• Assignment
Pick out every line in the data below that holds "computer".

[Source data]
━━━━━━━━━━━━━━━━

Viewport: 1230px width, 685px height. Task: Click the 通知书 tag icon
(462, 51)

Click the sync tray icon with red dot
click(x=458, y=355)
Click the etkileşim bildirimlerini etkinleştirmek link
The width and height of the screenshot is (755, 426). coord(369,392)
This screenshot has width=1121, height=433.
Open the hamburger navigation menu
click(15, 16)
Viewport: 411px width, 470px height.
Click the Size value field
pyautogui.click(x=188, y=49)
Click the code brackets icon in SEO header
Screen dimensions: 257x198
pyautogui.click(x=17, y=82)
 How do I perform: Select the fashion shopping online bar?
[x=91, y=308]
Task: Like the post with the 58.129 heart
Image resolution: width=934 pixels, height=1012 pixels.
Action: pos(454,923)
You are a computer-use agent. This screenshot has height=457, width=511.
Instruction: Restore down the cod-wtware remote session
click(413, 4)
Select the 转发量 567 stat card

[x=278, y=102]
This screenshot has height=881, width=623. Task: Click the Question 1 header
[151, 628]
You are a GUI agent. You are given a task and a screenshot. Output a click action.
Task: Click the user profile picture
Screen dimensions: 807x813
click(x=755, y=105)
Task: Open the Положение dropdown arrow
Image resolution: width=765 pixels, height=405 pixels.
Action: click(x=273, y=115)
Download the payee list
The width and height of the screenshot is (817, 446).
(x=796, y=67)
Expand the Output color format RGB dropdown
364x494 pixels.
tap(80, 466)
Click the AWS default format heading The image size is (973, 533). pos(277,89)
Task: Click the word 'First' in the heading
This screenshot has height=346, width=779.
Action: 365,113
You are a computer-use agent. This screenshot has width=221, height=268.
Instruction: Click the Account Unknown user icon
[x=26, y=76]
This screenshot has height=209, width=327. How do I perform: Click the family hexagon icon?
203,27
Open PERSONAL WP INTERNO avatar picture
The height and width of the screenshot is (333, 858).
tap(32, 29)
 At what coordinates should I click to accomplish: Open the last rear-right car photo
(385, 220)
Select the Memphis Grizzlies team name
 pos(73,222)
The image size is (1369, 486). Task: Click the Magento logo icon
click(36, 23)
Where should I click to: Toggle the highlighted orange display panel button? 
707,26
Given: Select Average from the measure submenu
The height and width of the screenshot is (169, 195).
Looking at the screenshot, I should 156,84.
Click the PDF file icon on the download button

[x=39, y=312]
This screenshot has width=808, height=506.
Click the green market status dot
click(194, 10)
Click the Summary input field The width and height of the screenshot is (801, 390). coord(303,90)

━━━━━━━━━━━━━━━━

• Answer to this task
You are a computer-use agent. This screenshot has height=457, width=511.
You are a computer-use agent. This screenshot has width=221, height=268.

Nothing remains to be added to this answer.